Comment: stop this mission creep and let engineers be engineers
With his employer piling on extra duties, our anonymous blogger is struggling to find the time to do the job he’s actually employed to do.
The gloss of working at Sleepy Hollow Electronics, dear reader, is starting to wear a bit thin. Its taken its time but the honeymoon period is now well and truly over.
The problem is that I have a full time job in design, I inherited another major chunk of work which owes nothing to my profession, knowledge or experience – and I am now having additional duties piled upon me in order to prevent impending doom for the company.
In my last position I did 8 months straight where I never left work on time
The full on aspect of the design role is of course absolutely fine. I have previously worked extra hours when required; something that I am sure you are all familiar with. In my last position I did 8 months straight where I never left work on time to cover the fact that the tyrannical MD had signed up to a contract that promised to ruin the company if a particularly difficult deadline wasn’t met. To be honest, I could have done without it but I knuckled down and delivered.

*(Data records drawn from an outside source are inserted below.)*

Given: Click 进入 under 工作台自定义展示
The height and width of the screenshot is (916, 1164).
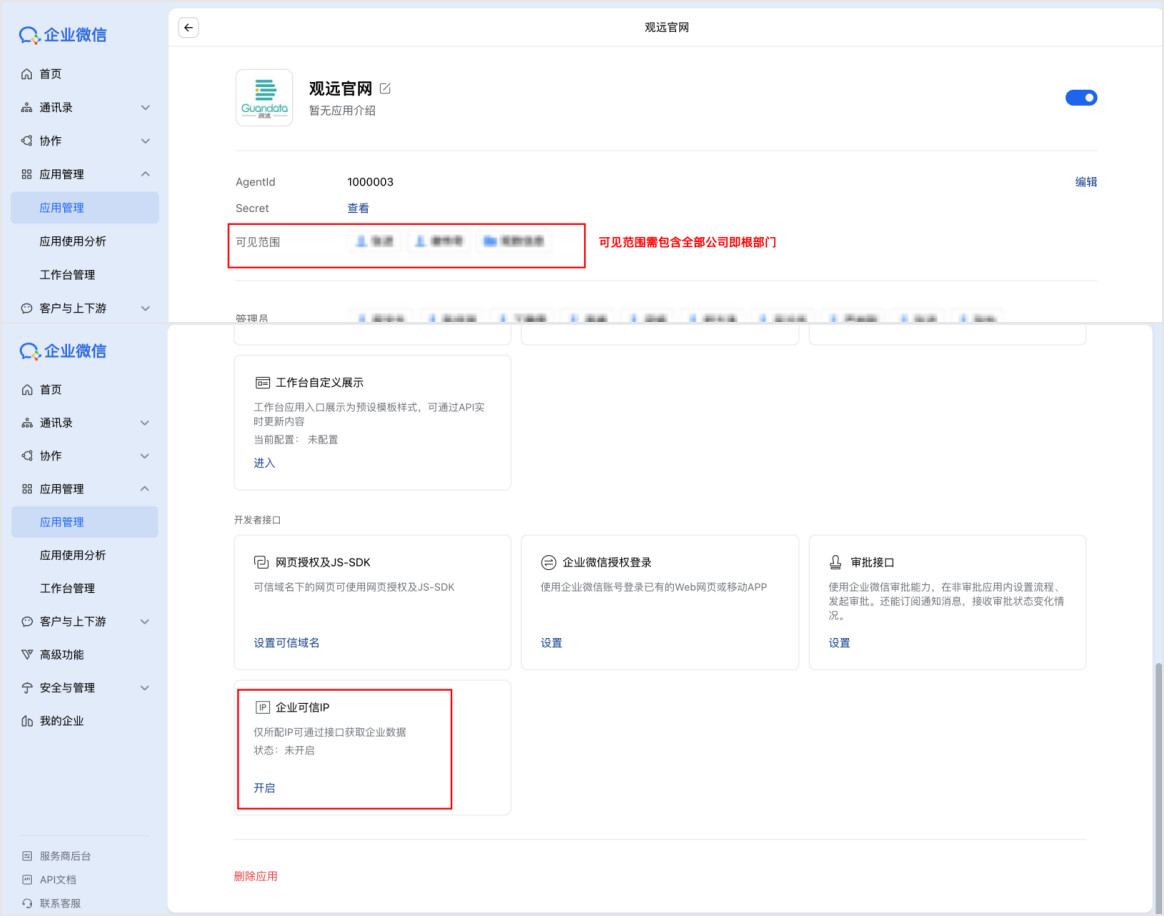Looking at the screenshot, I should click(264, 463).
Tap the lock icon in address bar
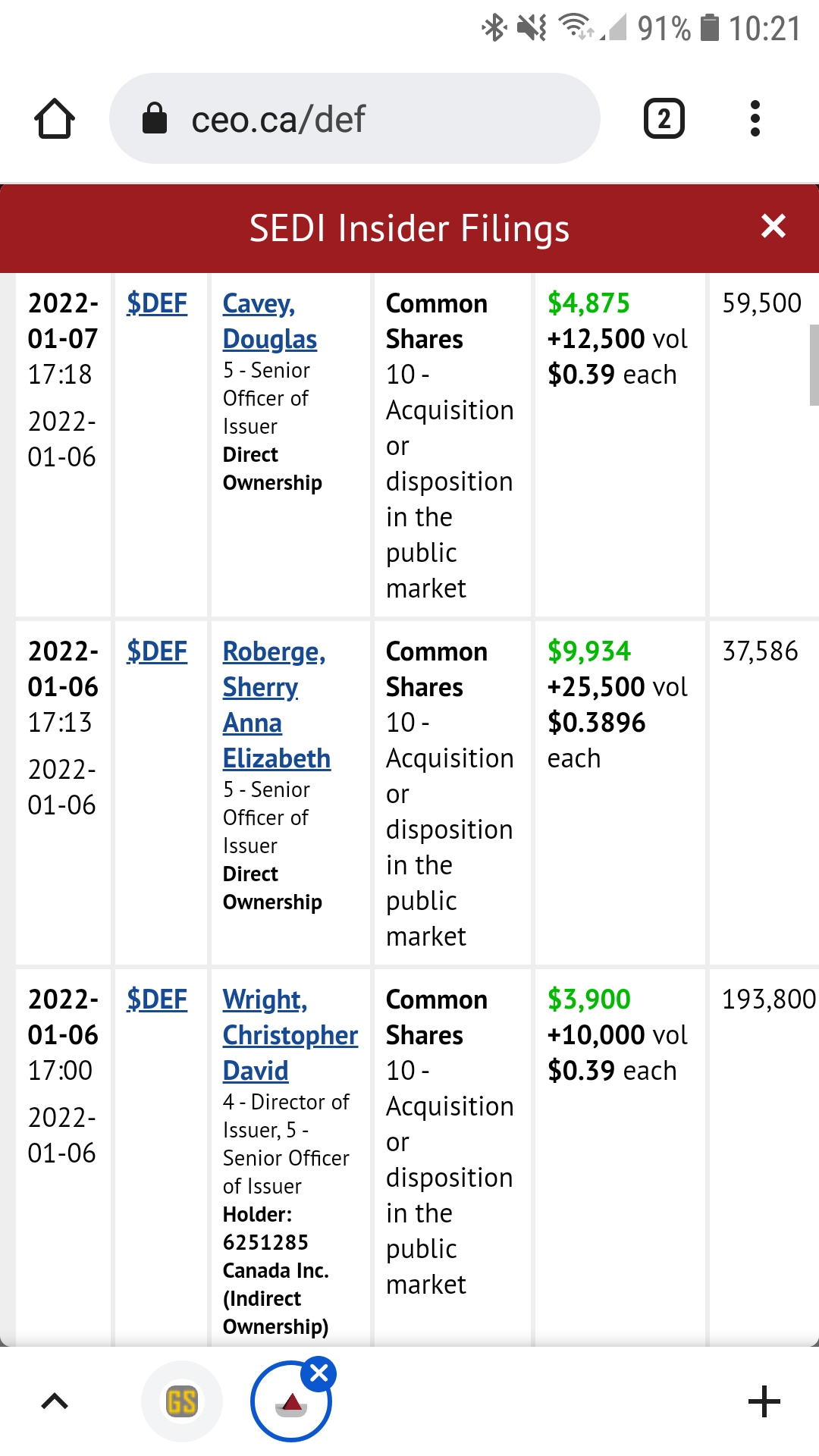This screenshot has width=819, height=1456. (x=155, y=118)
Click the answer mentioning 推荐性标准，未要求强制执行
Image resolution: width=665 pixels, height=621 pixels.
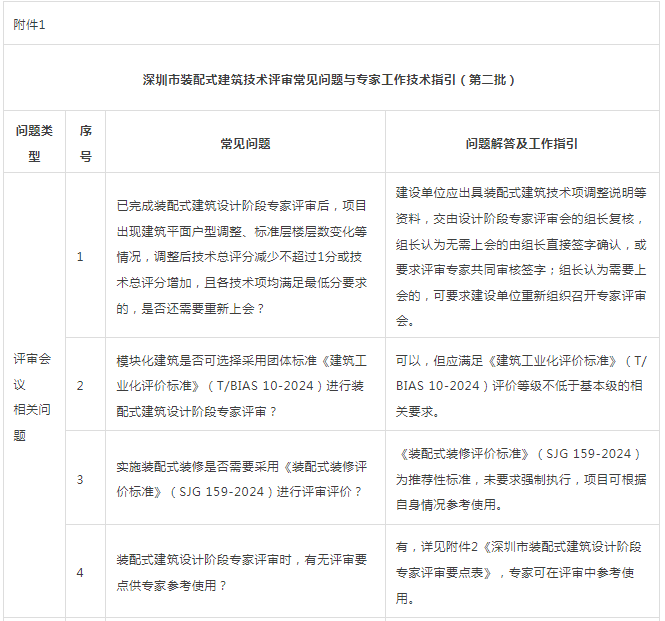click(x=521, y=479)
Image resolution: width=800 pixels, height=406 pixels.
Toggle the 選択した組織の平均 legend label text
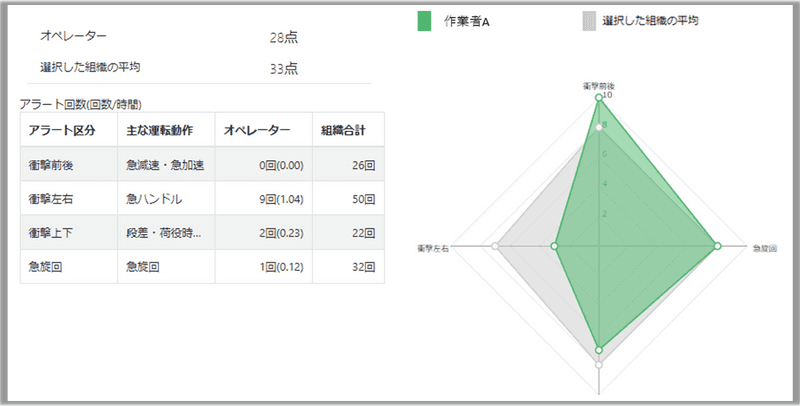[650, 20]
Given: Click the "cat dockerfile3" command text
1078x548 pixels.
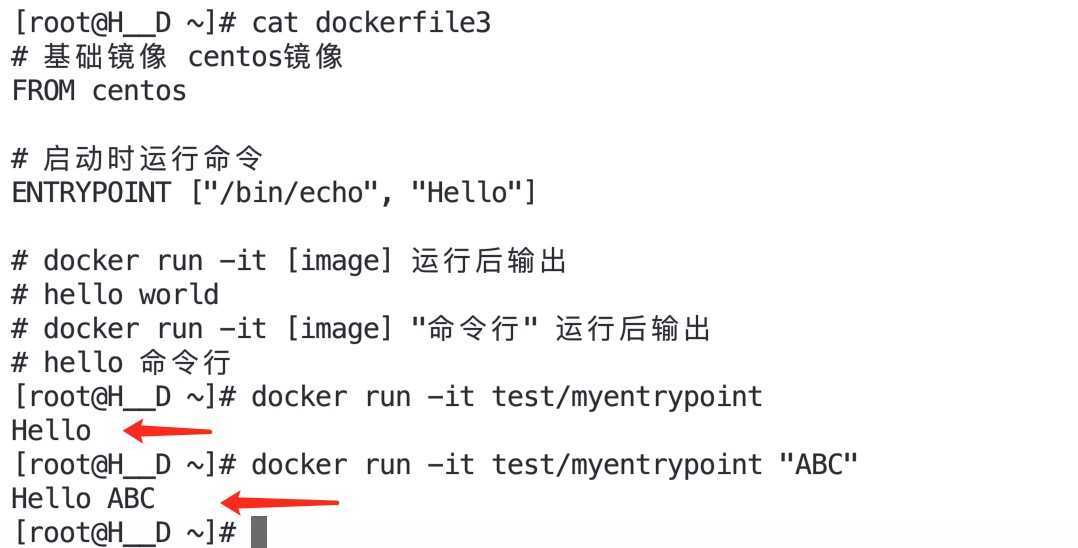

A number of years ago, whilst at Dan Dare Aviation, I pulled a few all nighters where must-not-miss targets meant working through until about 3 o’clock in the morning. By that time my wife was in bed and frankly it wasn’t worth the petrol to go home, so I’d plough on for a few more hours and grab a short nap before putting in another day.
Learning something new, and pushing ourselves is something that we should all try to…the problem then lies in the additional duties
Inheriting another major role means I must ration my time and live with not being able to progress streamlining the design department. This is something needed to nullify the effect of poor working practices prevalent over a number of years. However the company has survived so far with this parlous state of affairs so a little longer isn’t going to bring it all crashing down around our ears.
The upside is that I am now picking up new experiences and skill sets that will be transferable into other companies. Of course learning something new, and pushing ourselves is something that we should all try to do anyway. I have never understood the “I’ve never done that sort of stuff, its not my thing so I’m not even going to give it a go” mentality.
The problem then lies in the additional duties. From the above I hope you will realise that, even though I’m already spinning a number of metaphorical plates, it is not the additional work in itself that’s the problem. Especially as we are seeking to remove a risk to the company by pushing this project ahead. As a professional I am fully aware that a number of people’s livelihoods depend on our success. No, the problem comes about because I and few others are having to really push on with this in order to cover other people’s inadequacies.
We have had to commit to long and arduous hours because a sizeable percentage of those involved cannot, or will not, do their share of the work.
You may think that this has resulted in pressure being applied to them and appreciation shown to us. Not a bit of it, as the weeks go by we have more and more pressure exerted on us without the merest acknowledgement of our commitment while they are effectively excused from their responsibilities.
Importantly, professionalism and loyalty keep us beavering away at our task. I wonder though if this is ultimately detrimental? Whether we rate ourselves highly or not we are undeniably of value to the company and if we allow ourselves to be treated as door mats it does nothing but lower our status in the eyes of others. A corrosive process that once underway is difficult to halt.
I’m not sure what the best response is but I am at a stage in my career where I am comfortable in the knowledge that this is an unsustainable state of affairs. Things will have to change.